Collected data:
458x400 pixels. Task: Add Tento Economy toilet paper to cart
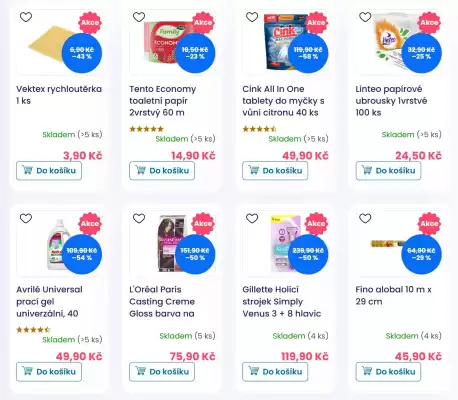[162, 171]
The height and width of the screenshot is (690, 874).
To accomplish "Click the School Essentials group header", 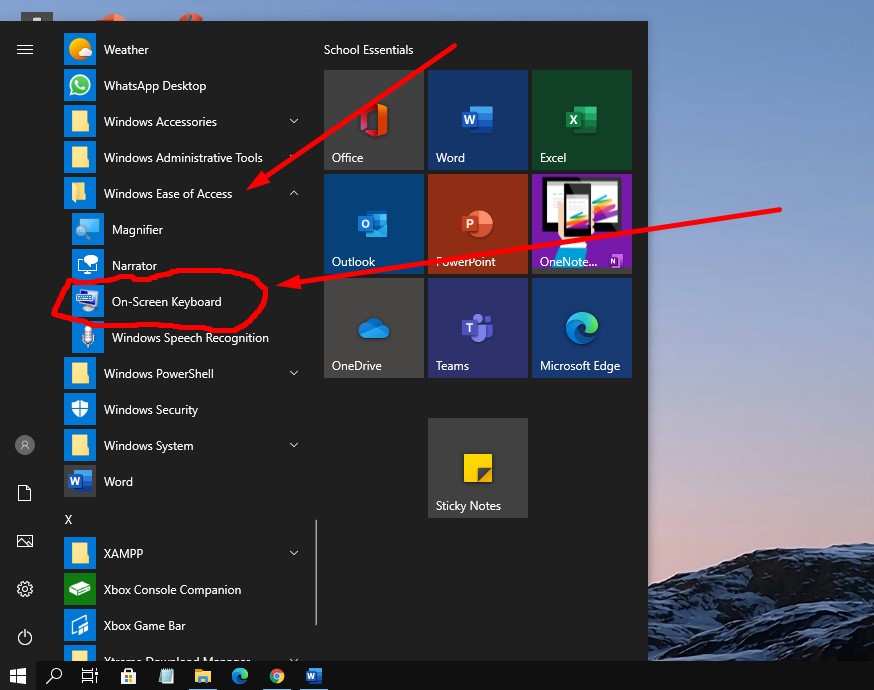I will click(x=368, y=50).
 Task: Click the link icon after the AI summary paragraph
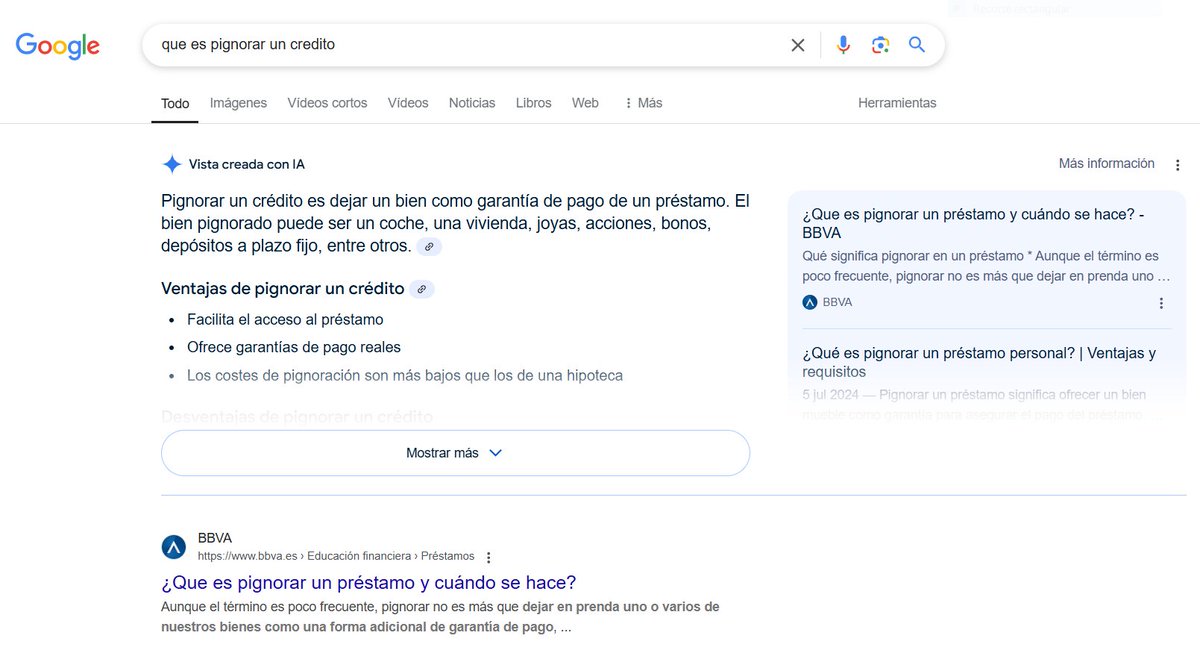coord(428,246)
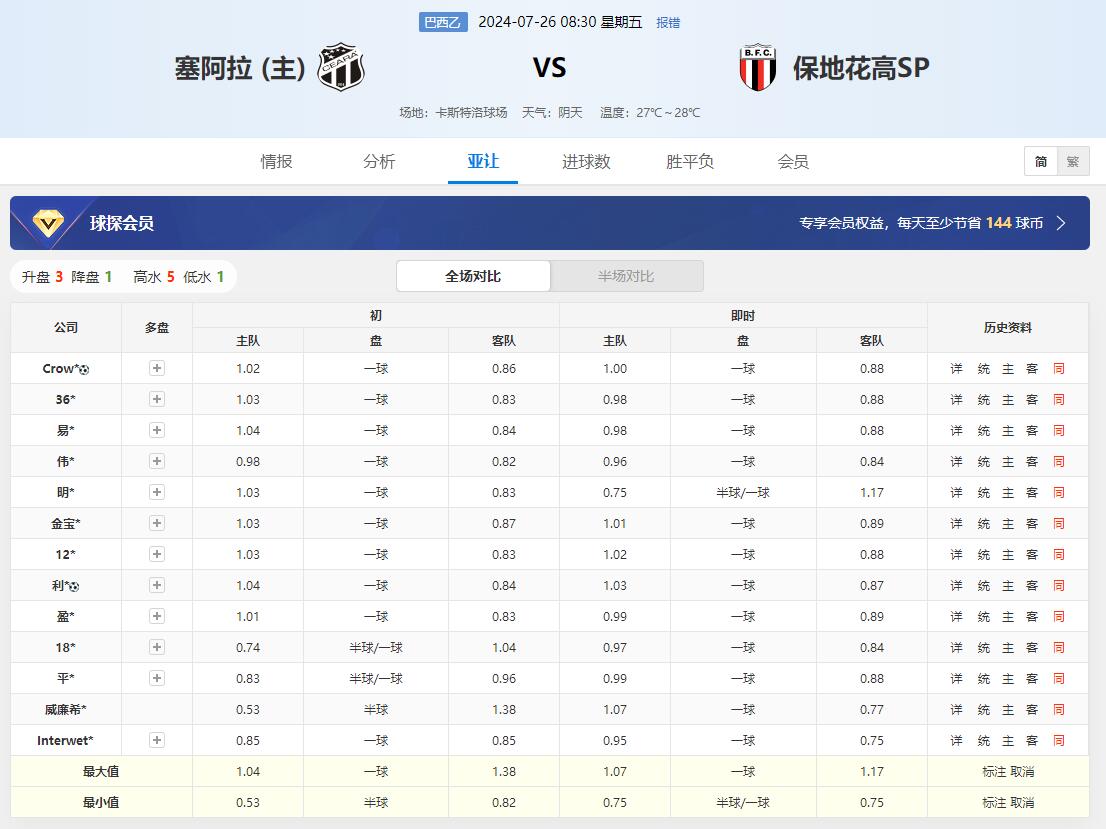The width and height of the screenshot is (1106, 829).
Task: Click the red 同 icon in 明* row
Action: [x=1058, y=493]
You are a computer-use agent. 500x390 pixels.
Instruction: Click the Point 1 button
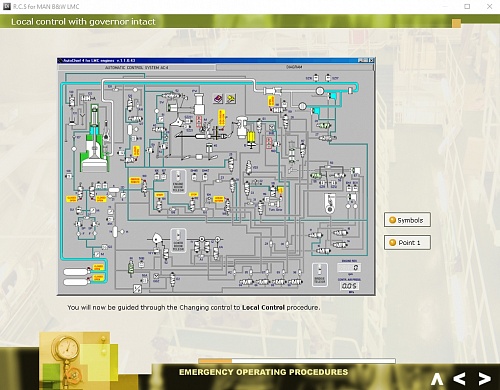(407, 242)
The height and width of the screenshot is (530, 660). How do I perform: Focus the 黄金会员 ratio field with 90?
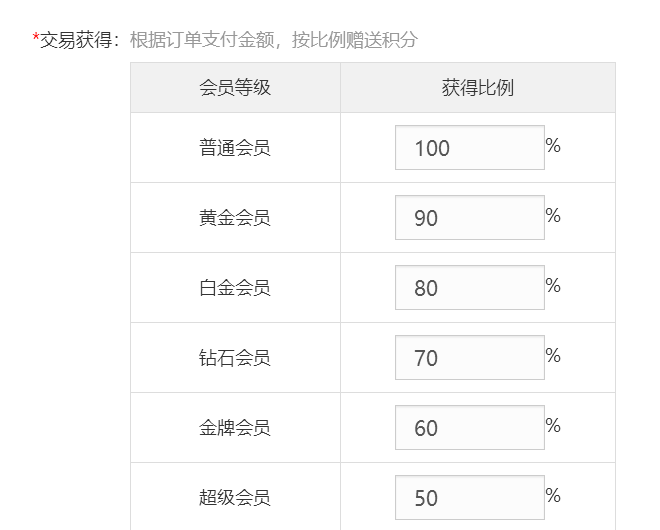pyautogui.click(x=469, y=218)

**TASK DIRECTIONS**
Copy exactly the lines from the one containing "Task: Click the link" through the last line of the records above, including both, and omit every picture.

**PROBLEM SOLUTION**
 Task: Click the link icon after the AI summary paragraph
coord(428,246)
The width and height of the screenshot is (1106, 829).
Task: Click the red 同 icon in 明* row
Action: [x=1058, y=493]
You are a computer-use agent. 500x390 pixels.
Instruction: Click the Point 1 button
(407, 242)
The height and width of the screenshot is (530, 660). How do I perform: Focus the 黄金会员 ratio field with 90?
pyautogui.click(x=469, y=218)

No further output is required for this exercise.